THe JDBC implementation does not allow for partitions in inserts, so this function simply returns an empty collection.

At this point, you should set a breakpoint in the CreateTableEntry, run the unit test and make sure that it is getting to the function.

Step Three: Batching and Writing

The next step you'll have to do is create a class which extends the AbstractWriter class. This is really just a serializable holder. Take a look at the JdbcWriter class in the JDBC Storage Plugin for an example.

You'll also need to create a batch creator object which creates the actual batch writers.

public class JdbcWriterBatchCreator implements BatchCreator<JdbcWriter> {

  @Override
  public CloseableRecordBatch getBatch(ExecutorFragmentContext context, JdbcWriter config, List<RecordBatch> children)
    throws ExecutionSetupException {
    assert children != null && children.size() == 1;

    return new WriterRecordBatch(config, children.iterator().next(), context,
      new JdbcRecordWriter (config.getPlugin().getDataSource(), null, config.getTableName(), config));
  }
}

The example above from the JDBC plugin is a single threaded example. However, you could implement this such that multiple batch readers would be created.

The final step is to implement a class which extends the AbstractRecordWriter interface. This interface was originally meant for writing files, so not all of these methods will line up well with other storage plugins. In any event, you will have to implement the following methods:

  • init(Map<String, String> writerOptions): This function is called once when the first RecordBatch is created. This function could be used to establish connections or do other preparatory work.
  • updateSchema(VectorAccessible batch): The updateSchema() function is also called once when the schema is actually created or updated. It is unclear whether this function is called during each batch.
  • startRecord(): Called at the beginning of each record. This corresponds to the beginning of a record row.
  • endRecord(): Called at the end of each row record.
  • abort(): Called in the event the writing did not succeed.
  • cleanup(): This is called at the end of a successful batch. For the JDBC plugin, this is where the actual INSERT query is executed.

Once you've implemented these methods, you should put a breakpoint in each one, run your unit test and see that all the functions are being hit.

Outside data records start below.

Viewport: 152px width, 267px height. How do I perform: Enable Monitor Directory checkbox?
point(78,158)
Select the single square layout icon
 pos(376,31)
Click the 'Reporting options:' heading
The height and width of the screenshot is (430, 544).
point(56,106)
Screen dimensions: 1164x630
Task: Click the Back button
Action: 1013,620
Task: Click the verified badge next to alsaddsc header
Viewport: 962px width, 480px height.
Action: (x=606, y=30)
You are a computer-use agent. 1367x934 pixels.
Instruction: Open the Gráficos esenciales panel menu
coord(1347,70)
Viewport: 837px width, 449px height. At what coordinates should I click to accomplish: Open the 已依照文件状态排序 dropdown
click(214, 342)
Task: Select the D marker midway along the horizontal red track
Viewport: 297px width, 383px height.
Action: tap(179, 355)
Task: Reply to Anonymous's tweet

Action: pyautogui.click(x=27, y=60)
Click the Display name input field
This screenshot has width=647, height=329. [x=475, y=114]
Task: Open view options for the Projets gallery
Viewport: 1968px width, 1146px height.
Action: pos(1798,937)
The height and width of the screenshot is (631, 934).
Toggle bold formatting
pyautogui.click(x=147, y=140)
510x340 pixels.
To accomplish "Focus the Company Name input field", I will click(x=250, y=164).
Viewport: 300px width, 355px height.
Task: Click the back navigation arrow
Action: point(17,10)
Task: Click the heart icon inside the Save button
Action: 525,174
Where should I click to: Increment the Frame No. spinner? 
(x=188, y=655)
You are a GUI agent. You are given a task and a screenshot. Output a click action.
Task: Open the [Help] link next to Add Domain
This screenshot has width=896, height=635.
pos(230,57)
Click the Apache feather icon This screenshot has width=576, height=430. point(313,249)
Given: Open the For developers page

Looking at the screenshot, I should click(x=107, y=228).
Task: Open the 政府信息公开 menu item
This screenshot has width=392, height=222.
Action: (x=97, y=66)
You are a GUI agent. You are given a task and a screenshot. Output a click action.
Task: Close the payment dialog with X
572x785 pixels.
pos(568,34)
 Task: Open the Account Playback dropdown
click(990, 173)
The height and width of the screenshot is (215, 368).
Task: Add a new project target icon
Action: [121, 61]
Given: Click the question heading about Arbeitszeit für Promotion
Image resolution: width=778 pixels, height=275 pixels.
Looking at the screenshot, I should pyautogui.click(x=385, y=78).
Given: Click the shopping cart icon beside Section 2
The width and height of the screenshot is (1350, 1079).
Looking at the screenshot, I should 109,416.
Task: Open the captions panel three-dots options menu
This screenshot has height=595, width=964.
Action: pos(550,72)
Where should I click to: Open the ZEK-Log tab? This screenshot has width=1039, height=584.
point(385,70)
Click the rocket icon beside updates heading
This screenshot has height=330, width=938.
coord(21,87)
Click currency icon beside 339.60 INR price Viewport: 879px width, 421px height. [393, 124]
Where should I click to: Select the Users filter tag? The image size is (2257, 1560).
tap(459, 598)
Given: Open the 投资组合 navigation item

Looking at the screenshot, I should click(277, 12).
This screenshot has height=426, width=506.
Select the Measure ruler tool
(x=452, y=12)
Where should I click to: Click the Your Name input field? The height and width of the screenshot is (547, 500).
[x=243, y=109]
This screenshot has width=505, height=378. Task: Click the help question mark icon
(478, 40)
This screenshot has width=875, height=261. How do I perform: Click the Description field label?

Now the bad news, you‘ll need to create functions which overwrite the converters for all data types. You can do this with a FreeMarker template, but you’ll have to have one function for each data type, and for each mode, NULLABLE, REQUIRED, and REPEATED. Which data types you‘ll need to implement will depend on what data types are supported in your source system. If you don’t implement a particular converter function, the user will receive an error stating that the particular data type is not supported.

  @Override
  public FieldConverter getNewNullableIntConverter(int fieldId, String fieldName, FieldReader reader) {
    return new NullableIntJDBCConverter(fieldId, fieldName, reader, fields);
  }

  public class NullableIntJDBCConverter extends FieldConverter {
    private final NullableIntHolder holder = new NullableIntHolder();

    public NullableIntJDBCConverter(int fieldID, String fieldName, FieldReader reader, List<JdbcWriterField> fields) {
      super(fieldID, fieldName, reader);
      fields.add(new JdbcWriterField(fieldName, MinorType.INT, DataMode.OPTIONAL));
    }

    @Override
    public void writeField() {
      if (!reader.isSet()) {
        rowList.add("null");
        return;
      }
      reader.read(holder);
      rowList.add(holder.value);
    }
  }

  @Override
  public FieldConverter getNewIntConverter(int fieldId, String fieldName, FieldReader reader) {
    return new IntJDBCConverter(fieldId, fieldName, reader, fields);
  }

  public class IntJDBCConverter extends FieldConverter {
    private final IntHolder holder = new IntHolder();

    public IntJDBCConverter(int fieldID, String fieldName, FieldReader reader, List<JdbcWriterField> fields) {
      super(fieldID, fieldName, reader);
      fields.add(new JdbcWriterField(fieldName, MinorType.INT, DataMode.REQUIRED));
    }

    @Override
    public void writeField() {
      reader.read(holder);
      rowList.add(holder.value);
    }
  }

That‘s it! You’re done! Now write a bunch of unit tests and make sure it works!